Primordial belief

Take all our conscious thoughts about ourselves and the world around us to be either in the realm of knowledge or of ignorance. Take also that what lies in the space of knowledge is true. Then what lies in the space of ignorance may be true or false or both or neither. It is only within the space of ignorance that a “belief” can exist where that “belief” is then a possible truth. Take also that “science” is the process by which some of the “beliefs” within the space of ignorance are shown to be truths and thereby come into the space of knowledge. Knowledge is transferable between humans only if the recipient “believes” that the person transmitting the knowledge is transmitting the truth.
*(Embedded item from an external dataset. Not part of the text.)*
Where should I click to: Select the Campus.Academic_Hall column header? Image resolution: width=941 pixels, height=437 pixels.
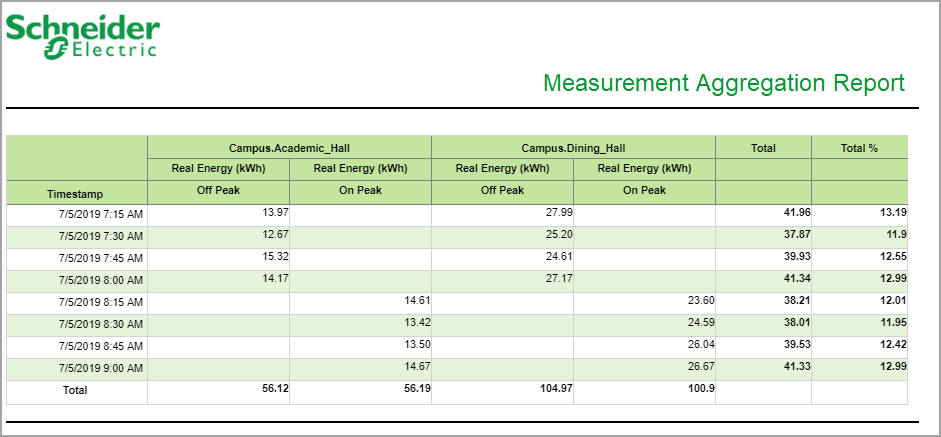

Much of what I take to be “knowledge” is not actually known to me but which I take to be known to others and part of the body of “human knowledge”.  I take the earth to be an oblate spheroid, not because I have personally observed that, but because I “believe” the many humans who have made the observation and brought that “true” statement into the body of human knowledge.
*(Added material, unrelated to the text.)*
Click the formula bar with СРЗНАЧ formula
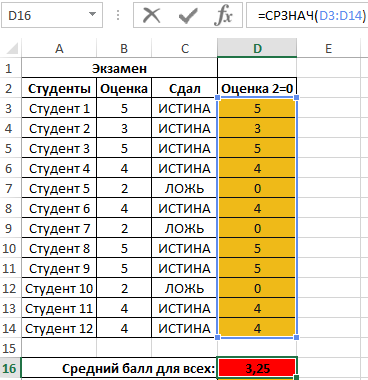 [x=307, y=15]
Most of what we therefore consider to be “our” knowledge is actually somebody else’s knowledge and not “known” to ourselves. However our belief in these persons leads to us claiming that knowledge as our own as being part of the body of knowledge available to humanity. The longer some statement has been within the body of knowledge, the stronger is our belief in that statement. Most of our actions are based then, not on our own personal knowledge, but on the belief that whatever lies within the body of knowledge of humanity is true.

But it strikes me that there is an assumption, a belief, which underlies every thought, every perception. This “primordial belief” is in fact implicit in every living thing. In fact it is so intrinsically intertwined with life that it may well be a part of the definition of what life is. This “primordial belief” is that the flow of time is unhindered and that a future exists. I breathe because there is future to breathe for. I cannot know when I take a breath that there will not be another one. Every living thing – a cell, a microbe, a virus, a tree or a human –  does what it does because there is a future (explicitly or implicitly) it believes it can live in. Even the very last breath I take will be taken in the belief that there will be another one to come. A belief in my future is existential.
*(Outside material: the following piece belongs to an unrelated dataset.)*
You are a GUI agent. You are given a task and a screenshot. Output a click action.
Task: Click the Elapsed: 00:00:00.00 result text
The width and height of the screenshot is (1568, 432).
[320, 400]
A belief in a future is inherent in life. There can be a future without life (and there probably will be), but there is no form of life which does not have an implicit belief in its own future.

So every conscious mind (and that includes atheists, agnostics, religious fanatics, scientists and even economists) has this primordial, fundamental belief that a future exists. That, that future exists, can not be within the space of knowledge. All religions exist in the space of ignorance. But long before any of the “beliefs” they adopt comes the primordial belief that every living thing has  – that it has a future.